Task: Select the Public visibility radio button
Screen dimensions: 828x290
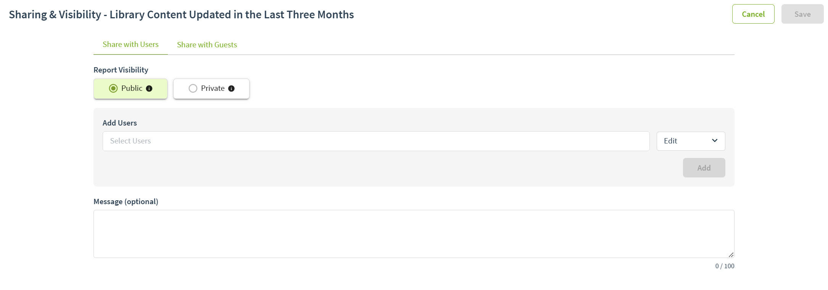Action: (x=113, y=89)
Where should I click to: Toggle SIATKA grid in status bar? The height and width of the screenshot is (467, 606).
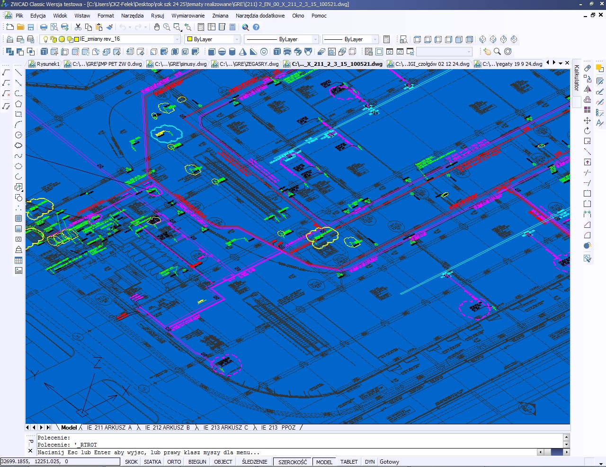pos(152,462)
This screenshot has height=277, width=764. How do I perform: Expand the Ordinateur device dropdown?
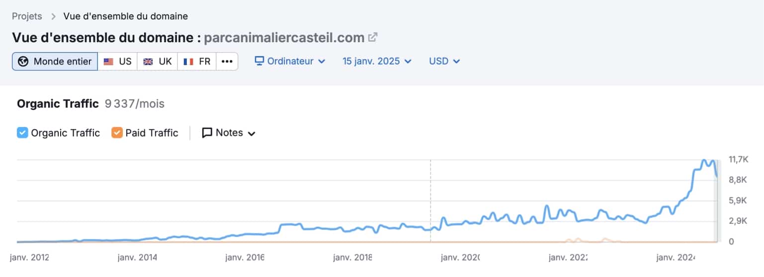point(290,61)
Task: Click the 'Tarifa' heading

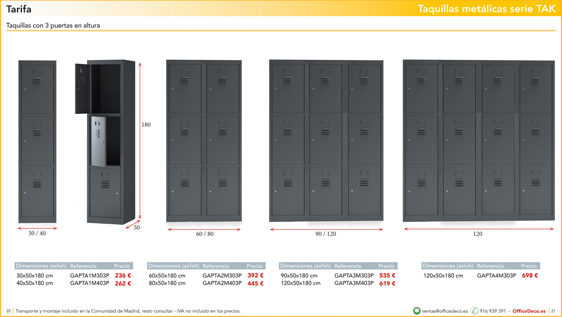Action: 19,9
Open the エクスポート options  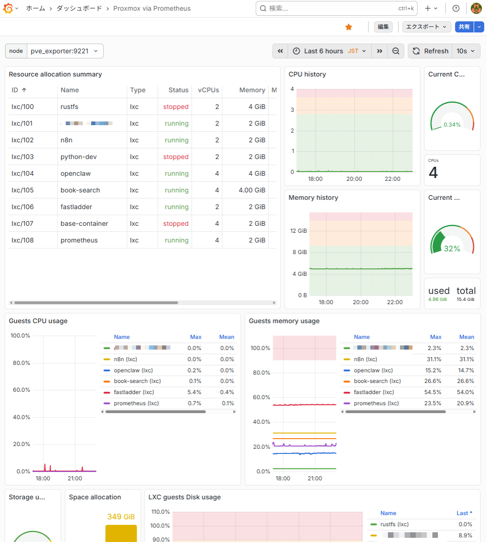point(426,27)
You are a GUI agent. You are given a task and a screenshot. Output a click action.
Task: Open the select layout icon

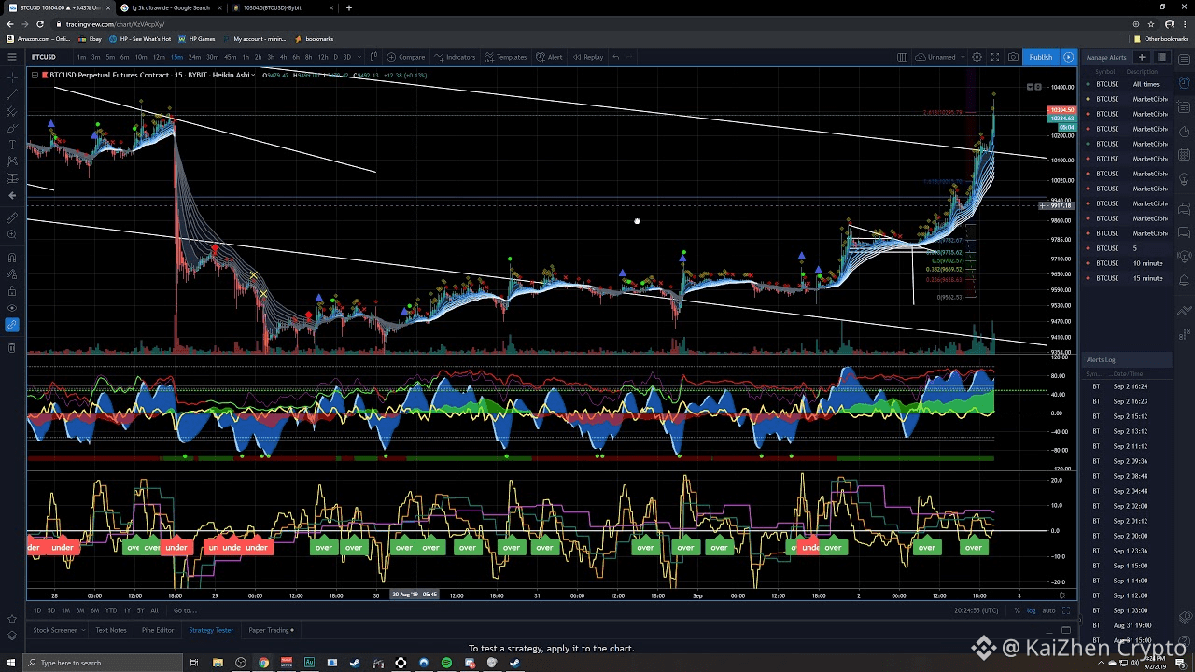902,57
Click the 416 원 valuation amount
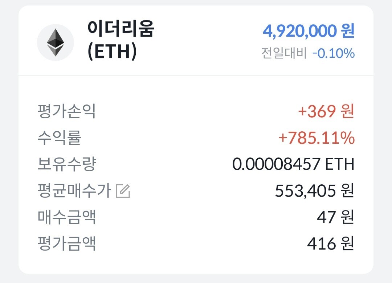The image size is (392, 283). [x=330, y=244]
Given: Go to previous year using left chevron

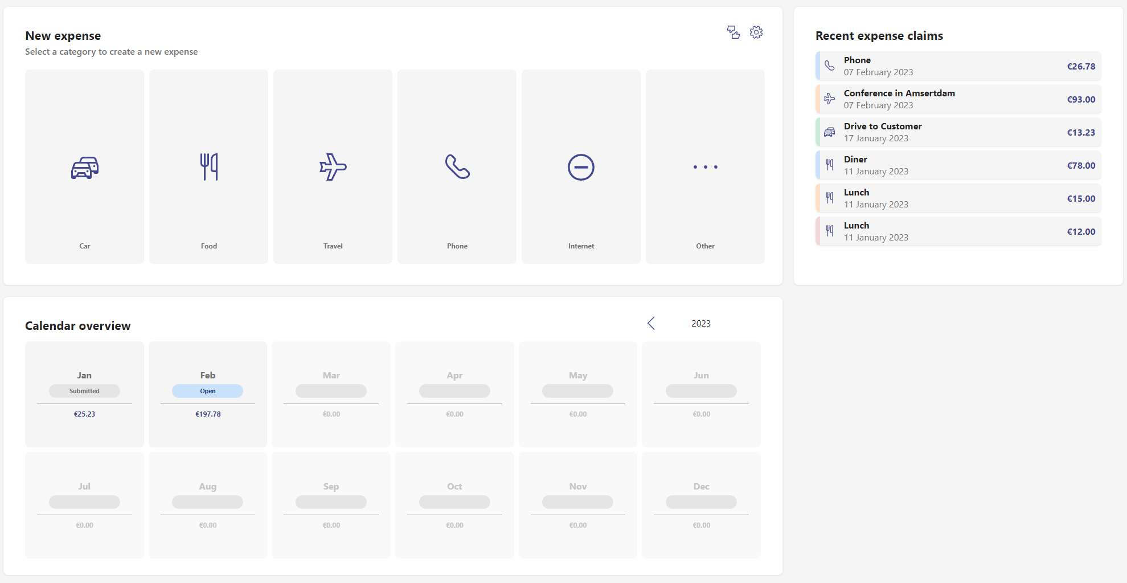Looking at the screenshot, I should tap(651, 323).
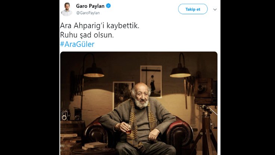Screen dimensions: 275x155
Task: Open the tweet options chevron menu
Action: coord(215,9)
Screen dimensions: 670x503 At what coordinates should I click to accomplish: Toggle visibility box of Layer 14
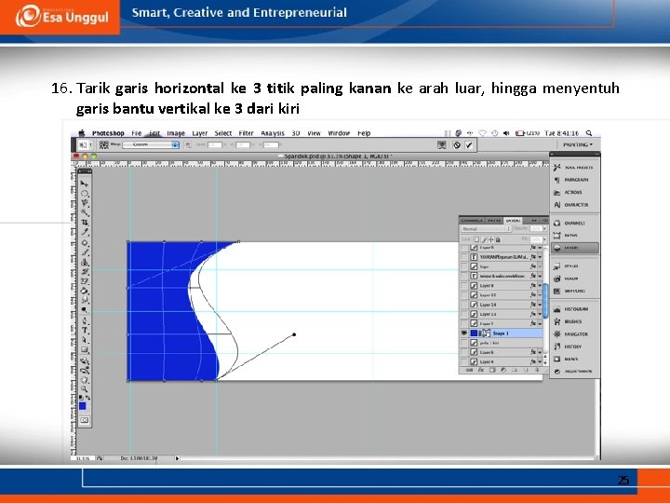click(464, 305)
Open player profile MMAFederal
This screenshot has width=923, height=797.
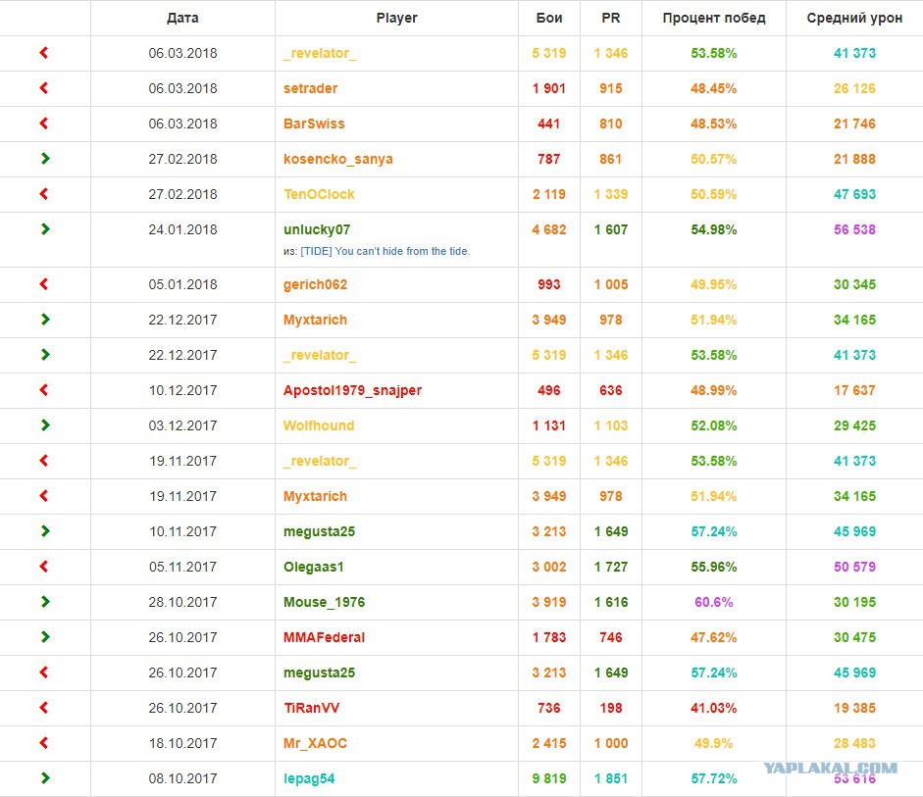point(325,637)
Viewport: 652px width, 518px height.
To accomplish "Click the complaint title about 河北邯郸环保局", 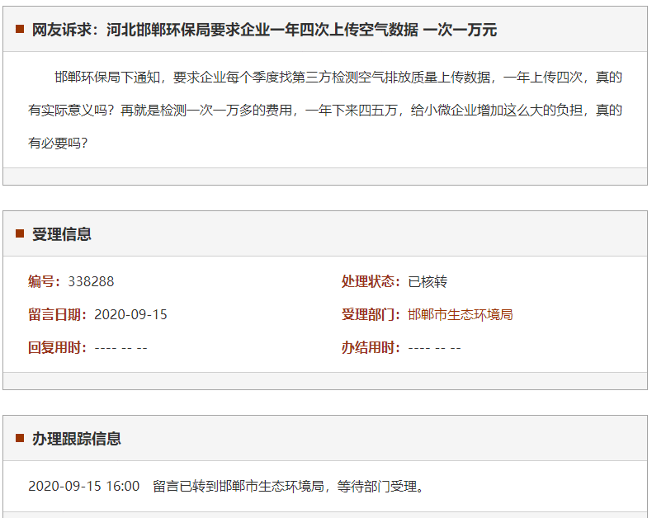I will click(264, 30).
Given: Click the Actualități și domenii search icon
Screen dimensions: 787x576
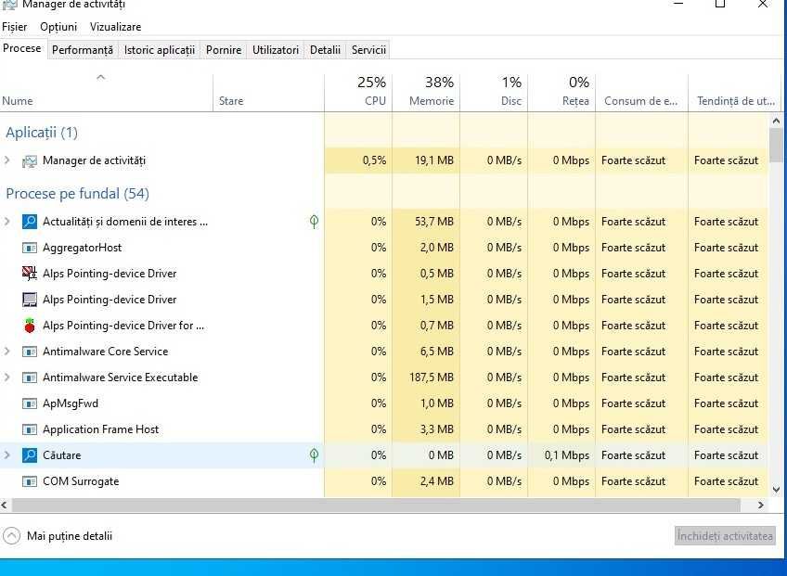Looking at the screenshot, I should point(29,222).
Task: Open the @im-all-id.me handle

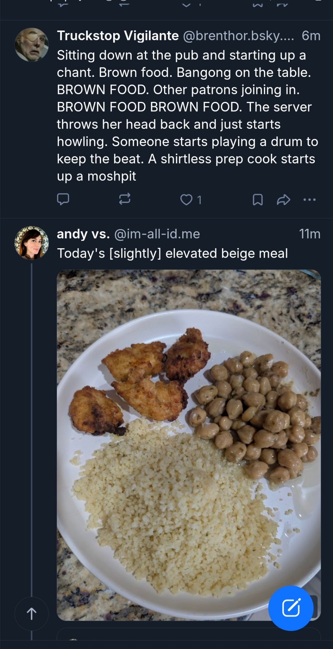Action: [157, 234]
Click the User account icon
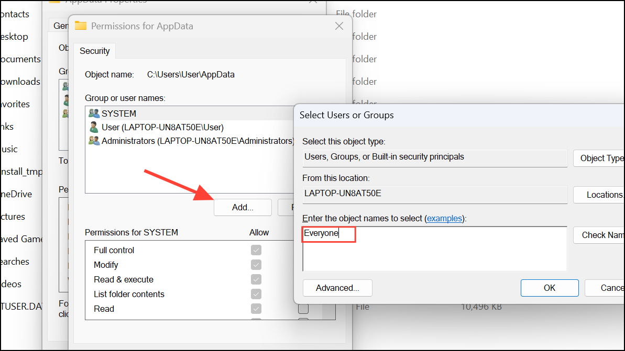 tap(94, 127)
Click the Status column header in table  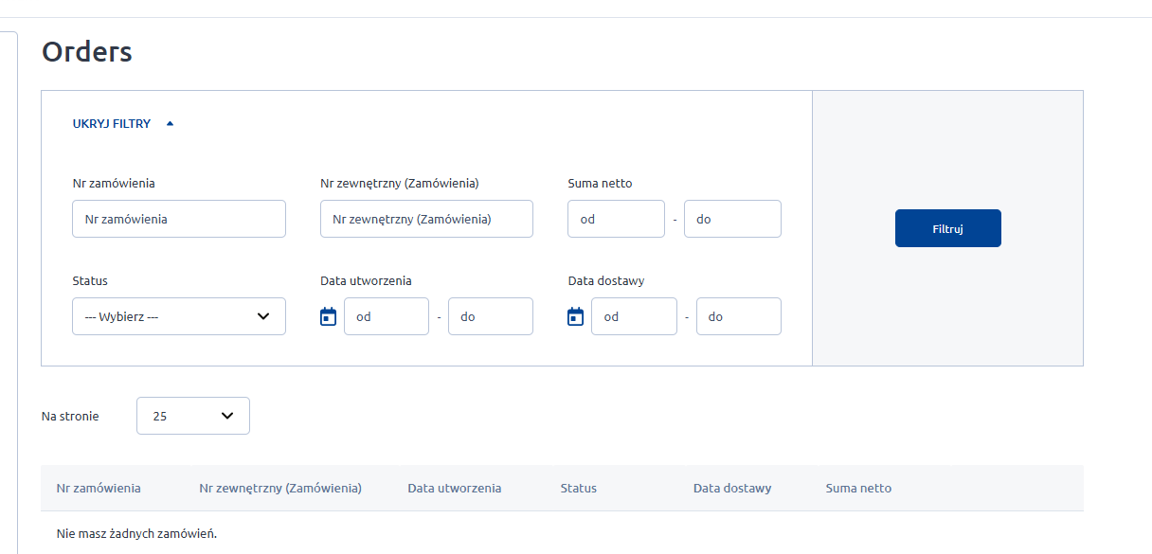(579, 489)
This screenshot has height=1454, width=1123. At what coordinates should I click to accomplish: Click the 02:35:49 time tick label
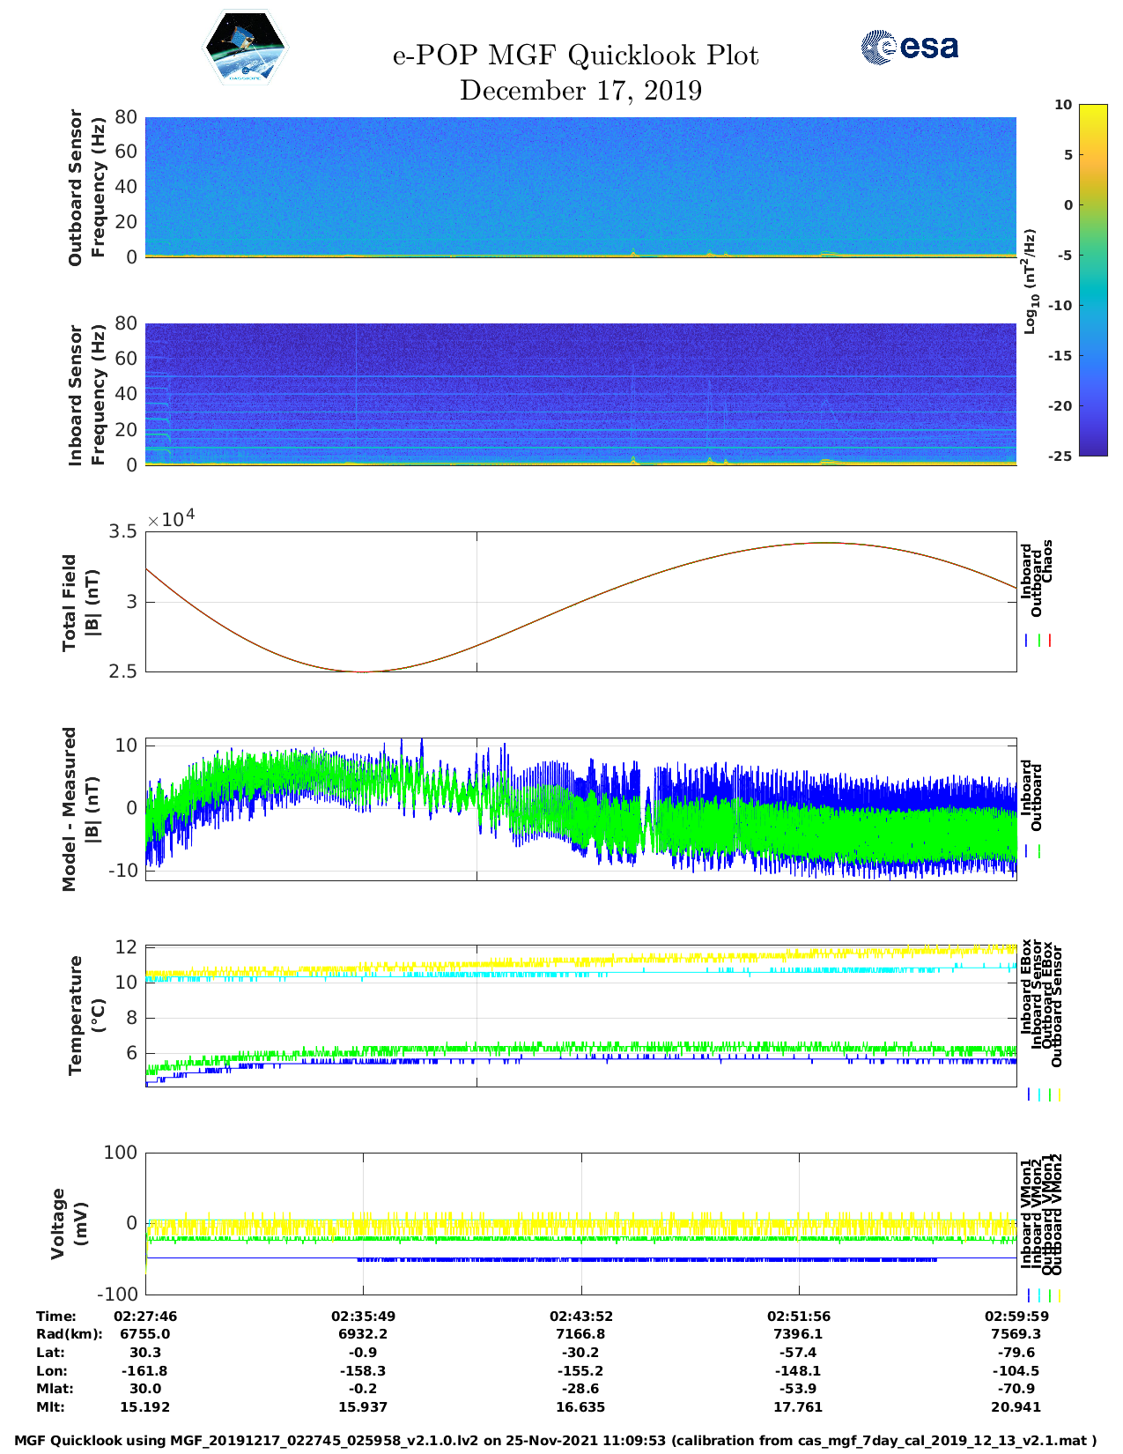363,1317
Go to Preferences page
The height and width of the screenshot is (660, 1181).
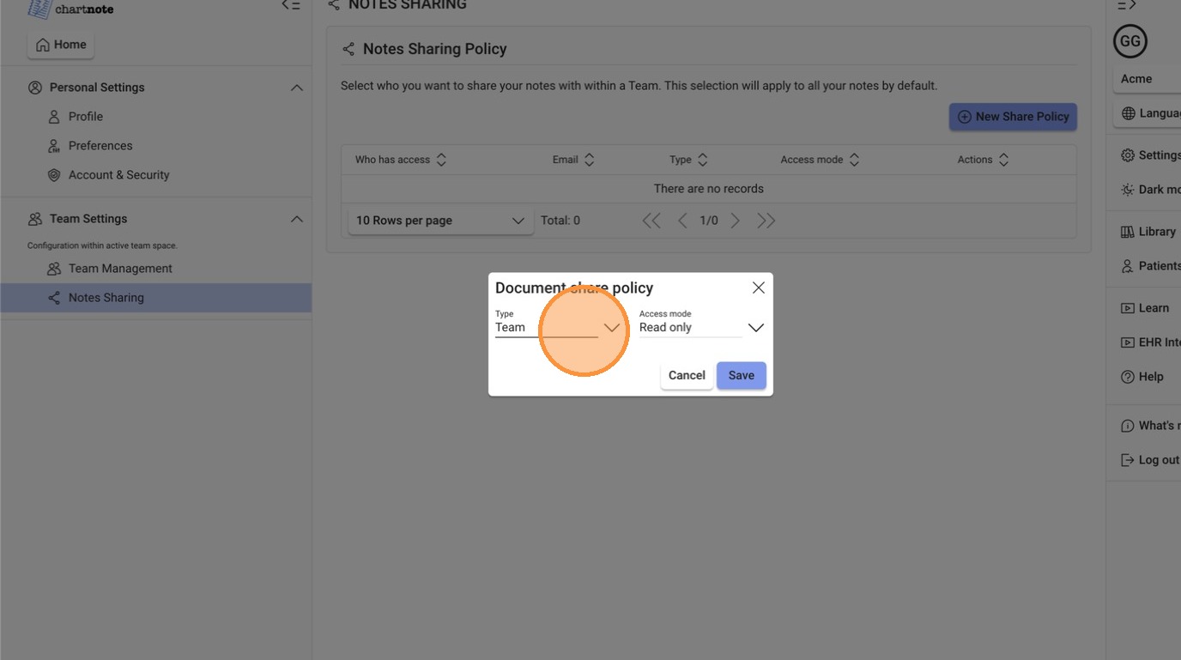click(100, 146)
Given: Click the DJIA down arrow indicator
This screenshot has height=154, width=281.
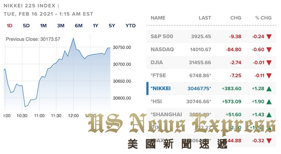Looking at the screenshot, I should pyautogui.click(x=269, y=62).
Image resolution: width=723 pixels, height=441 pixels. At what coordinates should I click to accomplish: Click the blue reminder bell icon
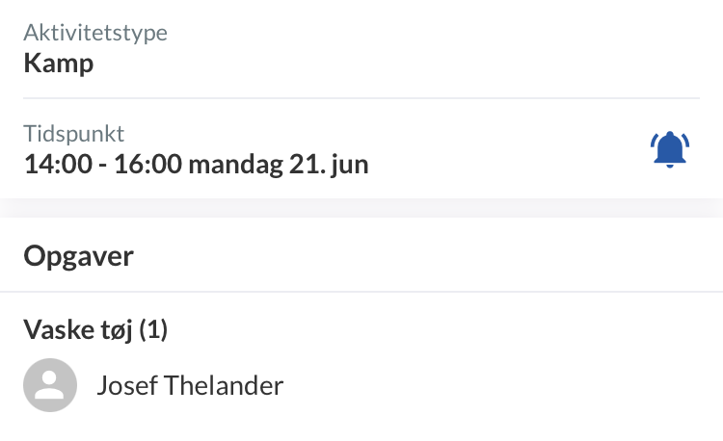[669, 149]
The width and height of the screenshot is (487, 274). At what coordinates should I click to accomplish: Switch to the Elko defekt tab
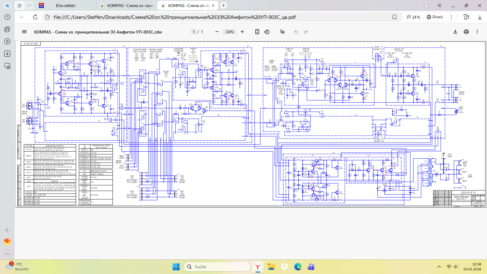(65, 5)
···
__Work item__
Set down again, exactly, the lines from the one with "Go to Preferences page" to the last line of the data, both included and pictures excluded.

__Written answer__
Go to Preferences page
The height and width of the screenshot is (660, 1181).
click(100, 146)
Given: Click the DJIA down arrow indicator
This screenshot has height=154, width=281.
Looking at the screenshot, I should pyautogui.click(x=269, y=62).
Image resolution: width=723 pixels, height=441 pixels. At what coordinates should I click to accomplish: Click the blue reminder bell icon
[669, 149]
The width and height of the screenshot is (487, 274). At what coordinates should I click to accomplish: Switch to the Elko defekt tab
(65, 5)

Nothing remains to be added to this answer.